[WHAT IS BEING ASKED]:
All entries below are to be reproduced exactly.

Collected data entries

======

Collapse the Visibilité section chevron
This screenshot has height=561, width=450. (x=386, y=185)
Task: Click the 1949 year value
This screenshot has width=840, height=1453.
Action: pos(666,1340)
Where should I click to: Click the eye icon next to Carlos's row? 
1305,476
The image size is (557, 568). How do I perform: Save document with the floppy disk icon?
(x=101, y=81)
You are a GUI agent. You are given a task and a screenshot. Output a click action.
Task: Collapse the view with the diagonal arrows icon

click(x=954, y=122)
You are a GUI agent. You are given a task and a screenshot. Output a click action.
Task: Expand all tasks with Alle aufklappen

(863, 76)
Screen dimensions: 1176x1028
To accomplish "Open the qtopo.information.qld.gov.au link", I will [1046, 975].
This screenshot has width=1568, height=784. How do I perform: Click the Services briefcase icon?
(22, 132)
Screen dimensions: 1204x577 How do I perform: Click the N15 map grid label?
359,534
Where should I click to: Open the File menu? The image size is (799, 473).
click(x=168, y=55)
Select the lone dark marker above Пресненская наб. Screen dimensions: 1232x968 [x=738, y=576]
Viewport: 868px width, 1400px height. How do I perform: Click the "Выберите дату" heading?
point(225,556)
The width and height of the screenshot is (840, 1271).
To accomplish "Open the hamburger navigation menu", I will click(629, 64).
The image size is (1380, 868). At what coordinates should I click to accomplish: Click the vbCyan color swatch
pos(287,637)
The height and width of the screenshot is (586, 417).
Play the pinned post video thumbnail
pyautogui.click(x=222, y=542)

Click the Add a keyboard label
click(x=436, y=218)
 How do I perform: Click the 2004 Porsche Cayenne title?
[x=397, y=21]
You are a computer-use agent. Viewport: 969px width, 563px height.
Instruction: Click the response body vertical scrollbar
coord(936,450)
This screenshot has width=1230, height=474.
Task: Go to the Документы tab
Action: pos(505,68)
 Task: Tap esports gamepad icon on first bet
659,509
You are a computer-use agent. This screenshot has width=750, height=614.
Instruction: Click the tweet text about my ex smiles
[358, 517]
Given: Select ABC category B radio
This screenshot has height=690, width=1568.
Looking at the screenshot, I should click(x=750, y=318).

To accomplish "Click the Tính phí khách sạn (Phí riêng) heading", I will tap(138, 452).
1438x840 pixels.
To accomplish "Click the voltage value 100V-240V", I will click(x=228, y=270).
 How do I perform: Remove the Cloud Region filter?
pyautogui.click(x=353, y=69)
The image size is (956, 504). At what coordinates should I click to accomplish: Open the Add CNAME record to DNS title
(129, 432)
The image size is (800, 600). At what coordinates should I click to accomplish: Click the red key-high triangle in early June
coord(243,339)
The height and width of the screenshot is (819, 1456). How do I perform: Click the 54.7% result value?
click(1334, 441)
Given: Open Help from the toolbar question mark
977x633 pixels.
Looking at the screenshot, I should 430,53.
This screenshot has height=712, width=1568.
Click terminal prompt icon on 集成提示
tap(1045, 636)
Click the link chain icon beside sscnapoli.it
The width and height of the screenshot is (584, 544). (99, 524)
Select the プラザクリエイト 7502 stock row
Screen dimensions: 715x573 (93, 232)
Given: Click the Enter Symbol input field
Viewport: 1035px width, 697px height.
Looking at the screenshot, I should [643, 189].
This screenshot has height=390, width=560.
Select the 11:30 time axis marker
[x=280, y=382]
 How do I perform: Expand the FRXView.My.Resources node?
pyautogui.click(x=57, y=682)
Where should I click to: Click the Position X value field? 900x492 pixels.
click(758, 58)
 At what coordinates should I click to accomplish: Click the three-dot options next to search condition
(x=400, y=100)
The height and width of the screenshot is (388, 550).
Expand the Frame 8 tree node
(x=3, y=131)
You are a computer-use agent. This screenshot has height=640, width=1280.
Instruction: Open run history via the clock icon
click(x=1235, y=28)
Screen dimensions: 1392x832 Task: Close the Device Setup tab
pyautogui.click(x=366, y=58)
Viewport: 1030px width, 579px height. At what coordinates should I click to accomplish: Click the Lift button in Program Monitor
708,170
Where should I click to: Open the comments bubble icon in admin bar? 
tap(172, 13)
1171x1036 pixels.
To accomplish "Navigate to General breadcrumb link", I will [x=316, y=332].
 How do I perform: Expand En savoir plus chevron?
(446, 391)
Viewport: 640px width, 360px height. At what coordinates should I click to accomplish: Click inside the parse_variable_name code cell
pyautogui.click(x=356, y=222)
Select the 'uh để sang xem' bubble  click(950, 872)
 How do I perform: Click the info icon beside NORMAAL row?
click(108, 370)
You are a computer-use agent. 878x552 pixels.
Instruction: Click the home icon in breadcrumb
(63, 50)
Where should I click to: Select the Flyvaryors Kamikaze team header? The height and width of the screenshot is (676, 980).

======

[FINAL ANSWER]:
Collapse the Visibilité section chevron
This screenshot has height=561, width=450. (x=386, y=185)
Task: Click the 1949 year value
This screenshot has width=840, height=1453.
Action: pos(666,1340)
Where should I click to: Click the eye icon next to Carlos's row? 
1305,476
The image size is (557, 568). How do I perform: Save document with the floppy disk icon?
(x=101, y=81)
You are a GUI agent. You are given a task and a screenshot. Output a click action.
Task: Collapse the view with the diagonal arrows icon

click(x=954, y=122)
You are a GUI agent. You are given a task and a screenshot. Output a click action.
Task: Expand all tasks with Alle aufklappen

(863, 76)
Screen dimensions: 1176x1028
To accomplish "Open the qtopo.information.qld.gov.au link", I will [1046, 975].
This screenshot has width=1568, height=784. How do I perform: Click the Services briefcase icon?
(22, 132)
Screen dimensions: 1204x577 How do I perform: Click the N15 map grid label?
359,534
Where should I click to: Open the File menu? The image size is (799, 473).
click(x=168, y=55)
Select the lone dark marker above Пресненская наб. Screen dimensions: 1232x968 [x=738, y=576]
Viewport: 868px width, 1400px height. How do I perform: Click the "Выберите дату" heading?
point(225,556)
The width and height of the screenshot is (840, 1271).
To accomplish "Open the hamburger navigation menu", I will click(629, 64).
The image size is (1380, 868). At what coordinates should I click to accomplish: Click the vbCyan color swatch
pos(287,637)
The height and width of the screenshot is (586, 417).
Play the pinned post video thumbnail
pyautogui.click(x=222, y=542)

Click the Add a keyboard label
click(x=436, y=218)
 How do I perform: Click the 2004 Porsche Cayenne title?
[x=397, y=21]
You are a computer-use agent. Viewport: 969px width, 563px height.
Instruction: Click the response body vertical scrollbar
coord(936,450)
This screenshot has width=1230, height=474.
Task: Go to the Документы tab
Action: pos(505,68)
 Task: Tap esports gamepad icon on first bet
659,509
You are a computer-use agent. This screenshot has width=750, height=614.
Instruction: Click the tweet text about my ex smiles
[358, 517]
Given: Select ABC category B radio
This screenshot has height=690, width=1568.
Looking at the screenshot, I should click(x=750, y=318).

To accomplish "Click the Tính phí khách sạn (Phí riêng) heading", I will tap(138, 452).
1438x840 pixels.
To accomplish "Click the voltage value 100V-240V", I will click(x=228, y=270).
 How do I perform: Remove the Cloud Region filter?
pyautogui.click(x=353, y=69)
The image size is (956, 504). At what coordinates should I click to accomplish: Open the Add CNAME record to DNS title
(129, 432)
The image size is (800, 600). At what coordinates should I click to accomplish: Click the red key-high triangle in early June
coord(243,339)
The height and width of the screenshot is (819, 1456). How do I perform: Click the 54.7% result value?
click(1334, 441)
Given: Open Help from the toolbar question mark
977x633 pixels.
Looking at the screenshot, I should 430,53.
This screenshot has height=712, width=1568.
Click terminal prompt icon on 集成提示
tap(1045, 636)
Click the link chain icon beside sscnapoli.it
The width and height of the screenshot is (584, 544). (99, 524)
Select the プラザクリエイト 7502 stock row
Screen dimensions: 715x573 (93, 232)
Given: Click the Enter Symbol input field
Viewport: 1035px width, 697px height.
Looking at the screenshot, I should [643, 189].
This screenshot has height=390, width=560.
Select the 11:30 time axis marker
[x=280, y=382]
 How do I perform: Expand the FRXView.My.Resources node?
pyautogui.click(x=57, y=682)
Where should I click to: Click the Position X value field? 900x492 pixels.
click(758, 58)
 At what coordinates should I click to accomplish: Click the three-dot options next to search condition
(x=400, y=100)
The height and width of the screenshot is (388, 550).
Expand the Frame 8 tree node
(x=3, y=131)
You are a computer-use agent. This screenshot has height=640, width=1280.
Instruction: Open run history via the clock icon
click(x=1235, y=28)
Screen dimensions: 1392x832 Task: Close the Device Setup tab
pyautogui.click(x=366, y=58)
Viewport: 1030px width, 579px height. At what coordinates should I click to accomplish: Click the Lift button in Program Monitor
708,170
Where should I click to: Open the comments bubble icon in admin bar? 
tap(172, 13)
1171x1036 pixels.
To accomplish "Navigate to General breadcrumb link", I will [x=316, y=332].
 How do I perform: Expand En savoir plus chevron?
(446, 391)
Viewport: 640px width, 360px height. At what coordinates should I click to accomplish: Click inside the parse_variable_name code cell
pyautogui.click(x=356, y=222)
Select the 'uh để sang xem' bubble  click(950, 872)
 How do I perform: Click the info icon beside NORMAAL row?
click(108, 370)
You are a computer-use agent. 878x552 pixels.
Instruction: Click the home icon in breadcrumb
(63, 50)
Where should I click to: Select the Flyvaryors Kamikaze team header? The height and width of the screenshot is (676, 980).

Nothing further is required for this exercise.